Goxwa – Galerie Felli
Scène originaire
Fascinée depuis l’enfance par la couleur miel des murs de Malte, ces « témoins silencieux » qui sont comme des masques dissimulant et révélant tout à la fois les êtres vivants derrière eux, Goxwa balafre chacune de ses toiles pour en dévoiler le fond. Une déchirure de la matière, devenue signature, cica-trace d’un style mature, qui précipite le vieillissement de la peinture, en approfondit les teintes ocre jaune et rouge, la rendant alors semblable à une fresque de Pompéi. Cette rature vient signer le bas de la toile comme pour signifier non seulement le passage mais aussi le passé du temps, son être révolu, le chemin à jamais barré qui biffe la possibilité d’un retour tout en libérant la voie du souvenir. Habitée par le souci de sauver ce qui disparaît, Goxwa fissure sa toile comme on ouvre une brèche dans le temps pour le tenir en suspens. L’espace de résonance ainsi créé, tendu entre l’appel du passé et le recueil du présent est propre à l’épanouissement d’un écho qui nous rappelle alors sans cesse au commencement où seul ce qui n’a pas cessé d’être peut revenir, nous revenir.
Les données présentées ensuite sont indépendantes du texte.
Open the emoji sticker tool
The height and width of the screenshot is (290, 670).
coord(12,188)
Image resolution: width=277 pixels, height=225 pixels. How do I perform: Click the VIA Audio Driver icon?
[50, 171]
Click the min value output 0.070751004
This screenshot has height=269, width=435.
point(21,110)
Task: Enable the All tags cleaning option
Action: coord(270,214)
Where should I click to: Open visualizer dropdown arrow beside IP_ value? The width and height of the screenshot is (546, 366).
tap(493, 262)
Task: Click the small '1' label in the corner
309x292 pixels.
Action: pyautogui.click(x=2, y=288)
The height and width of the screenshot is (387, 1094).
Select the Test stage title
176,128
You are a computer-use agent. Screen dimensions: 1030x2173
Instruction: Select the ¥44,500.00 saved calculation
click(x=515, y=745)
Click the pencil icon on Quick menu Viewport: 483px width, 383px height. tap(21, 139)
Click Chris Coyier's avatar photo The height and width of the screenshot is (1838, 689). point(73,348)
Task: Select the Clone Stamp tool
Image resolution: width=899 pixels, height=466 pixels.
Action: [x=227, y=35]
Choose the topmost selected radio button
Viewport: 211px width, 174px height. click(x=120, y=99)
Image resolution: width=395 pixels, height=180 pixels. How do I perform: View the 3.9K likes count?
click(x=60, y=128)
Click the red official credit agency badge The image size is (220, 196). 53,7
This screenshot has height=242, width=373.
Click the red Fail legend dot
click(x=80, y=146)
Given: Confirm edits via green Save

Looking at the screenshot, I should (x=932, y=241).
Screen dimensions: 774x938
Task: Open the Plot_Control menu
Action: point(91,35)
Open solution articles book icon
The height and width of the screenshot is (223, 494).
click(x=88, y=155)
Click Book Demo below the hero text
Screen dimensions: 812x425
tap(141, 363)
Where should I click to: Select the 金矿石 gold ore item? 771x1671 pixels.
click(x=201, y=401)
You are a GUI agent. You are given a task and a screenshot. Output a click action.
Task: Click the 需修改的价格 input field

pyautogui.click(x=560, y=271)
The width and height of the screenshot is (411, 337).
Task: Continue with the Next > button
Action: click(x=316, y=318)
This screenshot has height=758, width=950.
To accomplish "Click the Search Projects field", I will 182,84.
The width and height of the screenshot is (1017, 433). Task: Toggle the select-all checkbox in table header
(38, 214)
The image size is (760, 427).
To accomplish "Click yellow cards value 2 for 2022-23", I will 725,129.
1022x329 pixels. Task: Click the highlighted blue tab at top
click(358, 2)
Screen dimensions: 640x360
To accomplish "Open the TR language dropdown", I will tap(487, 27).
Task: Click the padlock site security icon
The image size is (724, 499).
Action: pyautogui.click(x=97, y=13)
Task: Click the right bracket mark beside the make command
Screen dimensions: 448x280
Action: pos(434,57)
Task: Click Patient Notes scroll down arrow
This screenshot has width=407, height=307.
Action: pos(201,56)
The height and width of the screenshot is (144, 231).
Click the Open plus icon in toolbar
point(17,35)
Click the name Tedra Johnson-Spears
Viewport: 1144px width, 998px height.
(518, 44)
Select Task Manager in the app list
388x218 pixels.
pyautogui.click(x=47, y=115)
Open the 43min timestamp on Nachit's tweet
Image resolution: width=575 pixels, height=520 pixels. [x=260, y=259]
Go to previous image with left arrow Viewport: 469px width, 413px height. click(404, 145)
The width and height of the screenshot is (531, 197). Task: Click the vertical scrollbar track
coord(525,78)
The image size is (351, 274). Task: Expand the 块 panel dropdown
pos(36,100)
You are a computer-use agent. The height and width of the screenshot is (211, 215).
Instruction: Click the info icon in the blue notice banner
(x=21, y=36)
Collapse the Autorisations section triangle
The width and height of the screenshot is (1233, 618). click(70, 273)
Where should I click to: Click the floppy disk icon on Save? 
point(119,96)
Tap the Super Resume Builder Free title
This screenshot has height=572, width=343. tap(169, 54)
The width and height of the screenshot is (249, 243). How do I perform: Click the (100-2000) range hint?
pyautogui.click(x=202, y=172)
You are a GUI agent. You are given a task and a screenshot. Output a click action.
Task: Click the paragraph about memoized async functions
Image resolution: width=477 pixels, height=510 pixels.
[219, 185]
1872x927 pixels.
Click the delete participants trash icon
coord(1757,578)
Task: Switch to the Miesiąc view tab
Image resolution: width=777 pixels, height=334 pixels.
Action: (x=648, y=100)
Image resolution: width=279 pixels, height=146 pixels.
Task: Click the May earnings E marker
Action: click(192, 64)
Descendue du ciel, rendue à la pesanteur des corps terrestres, c’est à l’art des grands maîtres dont Goxwa a reçu l’influence qu’Angel semble faire la révérence. À la croisée des madones russes et des icônes byzantines, enrubannées dans l’obscurité, les jeunes muses se tiennent en retrait de leur propre apparition. Précieuses présences, fragiles. Semblables à une constellation d’étoiles mortes dont la lumière court encore et dont la force de rayonnement survit à la disparition du corps, les jeunes muses, le teint clair, la mine brouillée, dévisagent leur absence. Vision scindée d’un être qui ne se donne que pour autant qu’il se retire, apparition survivant à sa propre disparition, où le revenant, au bord de l’effacement, sacrifie un instant son passé au présent. À travers le prisme de sa mémoire affective, la peinture de Goxwa est une vision débordant le visible, pénétrant le lointain. Voir loin, c’est voir dans le passé. Qu’est-ce qu’un écho sinon un appel jeté en avant de lui-même dans l’espoir de se survivre ? Le règne de tranquillité dans lequel séjournent avec grâce et majesté ces jeunes muses, filles du temps, figures virginales de l’éternel retour, laisse à penser qu’elles sont là chez elles de toute éternité et que c’est de là qu’elles nous font signe, tels les portraits du Fayoum qui comme l’écrit admirablement Jean-Christophe Bailly, « nous regardent comme d’un lieu neutre qui ne serait ni la mort ni la vie, depuis un très lointain passé qui atteint presque par miracle notre présent ».
Nora Monnet
A découvrir sur Artistik Rezo :
– Exposition de Goxwa à la galerie Felli (mai-juin 2009)
Exposition de Goxwa
Du 29 septembre au 27 octobre 2011
Du mardi au samedi, de 11h à 13h, puis de 14h à 19h
Informations : 01.42.78.81.27
Galerie Felli
127, rue vieille du temple
75003 Paris
www.galeriefelli.com
[Visuels : photographies de Jean-Louis Losi. Courtesy Galerie Felli, Paris]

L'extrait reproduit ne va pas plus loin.